**WHAT YOU SHOULD DO**:
Transcribe the entire listing below exactly.

**INPUT DATA**:
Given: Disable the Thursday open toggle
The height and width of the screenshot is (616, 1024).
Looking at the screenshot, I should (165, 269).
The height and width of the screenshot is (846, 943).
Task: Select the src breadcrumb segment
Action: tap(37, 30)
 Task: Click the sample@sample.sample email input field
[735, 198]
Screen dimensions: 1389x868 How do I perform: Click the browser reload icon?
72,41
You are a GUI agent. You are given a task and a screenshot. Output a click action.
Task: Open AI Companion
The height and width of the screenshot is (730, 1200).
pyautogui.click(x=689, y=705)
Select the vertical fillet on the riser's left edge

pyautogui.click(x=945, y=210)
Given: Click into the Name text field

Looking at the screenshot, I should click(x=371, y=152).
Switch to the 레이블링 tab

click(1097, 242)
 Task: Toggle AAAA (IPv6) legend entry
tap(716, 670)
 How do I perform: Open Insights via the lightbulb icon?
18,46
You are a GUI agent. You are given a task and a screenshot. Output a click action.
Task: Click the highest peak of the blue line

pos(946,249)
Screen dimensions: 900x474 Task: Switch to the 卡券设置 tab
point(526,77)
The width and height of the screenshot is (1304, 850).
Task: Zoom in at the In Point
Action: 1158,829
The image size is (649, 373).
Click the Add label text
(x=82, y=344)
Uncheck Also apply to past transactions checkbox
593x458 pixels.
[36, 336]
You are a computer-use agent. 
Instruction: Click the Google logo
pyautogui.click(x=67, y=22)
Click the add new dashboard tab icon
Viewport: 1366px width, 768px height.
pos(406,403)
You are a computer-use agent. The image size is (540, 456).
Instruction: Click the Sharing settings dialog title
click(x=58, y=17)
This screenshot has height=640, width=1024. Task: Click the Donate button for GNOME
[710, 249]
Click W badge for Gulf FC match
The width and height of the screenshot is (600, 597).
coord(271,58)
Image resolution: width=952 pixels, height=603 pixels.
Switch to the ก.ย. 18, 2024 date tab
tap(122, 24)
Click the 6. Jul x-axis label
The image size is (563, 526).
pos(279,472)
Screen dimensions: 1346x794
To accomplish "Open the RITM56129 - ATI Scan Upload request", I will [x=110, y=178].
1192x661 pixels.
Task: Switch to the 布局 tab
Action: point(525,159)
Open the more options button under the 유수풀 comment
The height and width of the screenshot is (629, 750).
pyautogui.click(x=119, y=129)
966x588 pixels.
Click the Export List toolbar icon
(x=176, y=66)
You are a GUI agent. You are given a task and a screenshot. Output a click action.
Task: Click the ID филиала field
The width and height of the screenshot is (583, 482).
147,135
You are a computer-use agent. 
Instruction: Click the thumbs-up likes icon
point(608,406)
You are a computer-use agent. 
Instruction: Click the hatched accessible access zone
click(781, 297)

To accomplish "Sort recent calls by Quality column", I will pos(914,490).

**EXERCISE RESPONSE**:
Given: Disable the Thursday open toggle
The height and width of the screenshot is (616, 1024).
Looking at the screenshot, I should (165, 269).
The height and width of the screenshot is (846, 943).
Task: Select the src breadcrumb segment
Action: tap(37, 30)
 Task: Click the sample@sample.sample email input field
[735, 198]
Screen dimensions: 1389x868 How do I perform: Click the browser reload icon?
72,41
You are a GUI agent. You are given a task and a screenshot. Output a click action.
Task: Open AI Companion
The height and width of the screenshot is (730, 1200).
pyautogui.click(x=689, y=705)
Select the vertical fillet on the riser's left edge

pyautogui.click(x=945, y=210)
Given: Click into the Name text field

Looking at the screenshot, I should click(x=371, y=152).
Switch to the 레이블링 tab

click(1097, 242)
 Task: Toggle AAAA (IPv6) legend entry
tap(716, 670)
 How do I perform: Open Insights via the lightbulb icon?
18,46
You are a GUI agent. You are given a task and a screenshot. Output a click action.
Task: Click the highest peak of the blue line

pos(946,249)
Screen dimensions: 900x474 Task: Switch to the 卡券设置 tab
point(526,77)
The width and height of the screenshot is (1304, 850).
Task: Zoom in at the In Point
Action: 1158,829
The image size is (649, 373).
Click the Add label text
(x=82, y=344)
Uncheck Also apply to past transactions checkbox
593x458 pixels.
[36, 336]
You are a computer-use agent. 
Instruction: Click the Google logo
pyautogui.click(x=67, y=22)
Click the add new dashboard tab icon
Viewport: 1366px width, 768px height.
pos(406,403)
You are a computer-use agent. The image size is (540, 456).
Instruction: Click the Sharing settings dialog title
click(x=58, y=17)
This screenshot has height=640, width=1024. Task: Click the Donate button for GNOME
[710, 249]
Click W badge for Gulf FC match
The width and height of the screenshot is (600, 597).
coord(271,58)
Image resolution: width=952 pixels, height=603 pixels.
Switch to the ก.ย. 18, 2024 date tab
tap(122, 24)
Click the 6. Jul x-axis label
The image size is (563, 526).
pos(279,472)
Screen dimensions: 1346x794
To accomplish "Open the RITM56129 - ATI Scan Upload request", I will [x=110, y=178].
1192x661 pixels.
Task: Switch to the 布局 tab
Action: point(525,159)
Open the more options button under the 유수풀 comment
The height and width of the screenshot is (629, 750).
pyautogui.click(x=119, y=129)
966x588 pixels.
Click the Export List toolbar icon
(x=176, y=66)
You are a GUI agent. You are given a task and a screenshot. Output a click action.
Task: Click the ID филиала field
The width and height of the screenshot is (583, 482).
147,135
You are a computer-use agent. 
Instruction: Click the thumbs-up likes icon
point(608,406)
You are a computer-use agent. 
Instruction: Click the hatched accessible access zone
click(781, 297)

To accomplish "Sort recent calls by Quality column", I will pos(914,490).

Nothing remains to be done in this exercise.